Copy out the entries that follow. Leave none out.

+++ Recorded information +++

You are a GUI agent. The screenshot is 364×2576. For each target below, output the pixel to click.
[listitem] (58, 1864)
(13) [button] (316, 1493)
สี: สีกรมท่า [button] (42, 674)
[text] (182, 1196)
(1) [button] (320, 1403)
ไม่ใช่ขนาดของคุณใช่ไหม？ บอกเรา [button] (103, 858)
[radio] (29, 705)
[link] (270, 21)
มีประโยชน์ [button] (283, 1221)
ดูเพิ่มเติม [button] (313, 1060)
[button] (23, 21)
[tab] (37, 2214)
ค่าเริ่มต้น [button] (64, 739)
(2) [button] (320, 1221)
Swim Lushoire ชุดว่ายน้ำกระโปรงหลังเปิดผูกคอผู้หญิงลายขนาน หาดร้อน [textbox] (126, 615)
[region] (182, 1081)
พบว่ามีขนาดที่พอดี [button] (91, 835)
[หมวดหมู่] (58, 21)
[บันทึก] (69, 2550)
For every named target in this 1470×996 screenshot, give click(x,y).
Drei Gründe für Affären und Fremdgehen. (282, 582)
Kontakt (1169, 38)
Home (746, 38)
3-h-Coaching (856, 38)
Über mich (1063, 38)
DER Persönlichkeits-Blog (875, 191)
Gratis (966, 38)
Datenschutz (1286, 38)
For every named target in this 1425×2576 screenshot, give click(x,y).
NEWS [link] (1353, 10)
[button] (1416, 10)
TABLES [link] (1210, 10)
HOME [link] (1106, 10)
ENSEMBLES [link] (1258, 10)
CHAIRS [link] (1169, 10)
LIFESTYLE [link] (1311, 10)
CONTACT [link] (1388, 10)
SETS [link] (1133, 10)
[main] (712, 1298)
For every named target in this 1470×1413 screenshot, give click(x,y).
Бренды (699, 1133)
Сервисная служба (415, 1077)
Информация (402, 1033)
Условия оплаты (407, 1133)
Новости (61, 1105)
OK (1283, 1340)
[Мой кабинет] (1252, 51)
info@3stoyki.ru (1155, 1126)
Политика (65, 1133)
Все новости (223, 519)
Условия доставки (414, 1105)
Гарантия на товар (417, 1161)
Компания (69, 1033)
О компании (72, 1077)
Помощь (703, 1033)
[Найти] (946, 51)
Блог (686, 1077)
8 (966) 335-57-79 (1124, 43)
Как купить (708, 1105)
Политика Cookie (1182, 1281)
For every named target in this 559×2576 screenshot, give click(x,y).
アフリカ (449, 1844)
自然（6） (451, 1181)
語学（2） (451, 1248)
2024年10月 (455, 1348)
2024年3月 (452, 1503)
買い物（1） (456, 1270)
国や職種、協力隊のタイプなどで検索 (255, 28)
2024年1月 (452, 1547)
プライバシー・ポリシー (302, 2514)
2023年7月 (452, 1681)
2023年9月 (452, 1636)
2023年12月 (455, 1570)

+++

#### [Exercise output]
You are a GUI agent. The screenshot is 364×2576. For each target below, output the pixel to click.
[listitem] (58, 1864)
(13) [button] (316, 1493)
สี: สีกรมท่า [button] (42, 674)
[text] (182, 1196)
(1) [button] (320, 1403)
ไม่ใช่ขนาดของคุณใช่ไหม？ บอกเรา [button] (103, 858)
[radio] (29, 705)
[link] (270, 21)
มีประโยชน์ [button] (283, 1221)
ดูเพิ่มเติม [button] (313, 1060)
[button] (23, 21)
[tab] (37, 2214)
ค่าเริ่มต้น [button] (64, 739)
(2) [button] (320, 1221)
Swim Lushoire ชุดว่ายน้ำกระโปรงหลังเปิดผูกคอผู้หญิงลายขนาน หาดร้อน [textbox] (126, 615)
[region] (182, 1081)
พบว่ามีขนาดที่พอดี [button] (91, 835)
[หมวดหมู่] (58, 21)
[บันทึก] (69, 2550)
For every named target in this 1470×996 screenshot, give click(x,y).
Drei Gründe für Affären und Fremdgehen. (282, 582)
Kontakt (1169, 38)
Home (746, 38)
3-h-Coaching (856, 38)
Über mich (1063, 38)
DER Persönlichkeits-Blog (875, 191)
Gratis (966, 38)
Datenschutz (1286, 38)
For every named target in this 1425×2576 screenshot, give click(x,y).
NEWS [link] (1353, 10)
[button] (1416, 10)
TABLES [link] (1210, 10)
HOME [link] (1106, 10)
ENSEMBLES [link] (1258, 10)
CHAIRS [link] (1169, 10)
LIFESTYLE [link] (1311, 10)
CONTACT [link] (1388, 10)
SETS [link] (1133, 10)
[main] (712, 1298)
For every named target in this 1470×1413 screenshot, give click(x,y).
Бренды (699, 1133)
Сервисная служба (415, 1077)
Информация (402, 1033)
Условия оплаты (407, 1133)
Новости (61, 1105)
OK (1283, 1340)
[Мой кабинет] (1252, 51)
info@3stoyki.ru (1155, 1126)
Политика (65, 1133)
Все новости (223, 519)
Условия доставки (414, 1105)
Гарантия на товар (417, 1161)
Компания (69, 1033)
О компании (72, 1077)
Помощь (703, 1033)
[Найти] (946, 51)
Блог (686, 1077)
8 (966) 335-57-79 (1124, 43)
Как купить (708, 1105)
Политика Cookie (1182, 1281)
For every named target in this 559×2576 screenshot, give click(x,y).
アフリカ (449, 1844)
自然（6） (451, 1181)
語学（2） (451, 1248)
2024年10月 (455, 1348)
2024年3月 (452, 1503)
買い物（1） (456, 1270)
国や職種、協力隊のタイプなどで検索 (255, 28)
2024年1月 (452, 1547)
プライバシー・ポリシー (302, 2514)
2023年7月 (452, 1681)
2023年9月 (452, 1636)
2023年12月 (455, 1570)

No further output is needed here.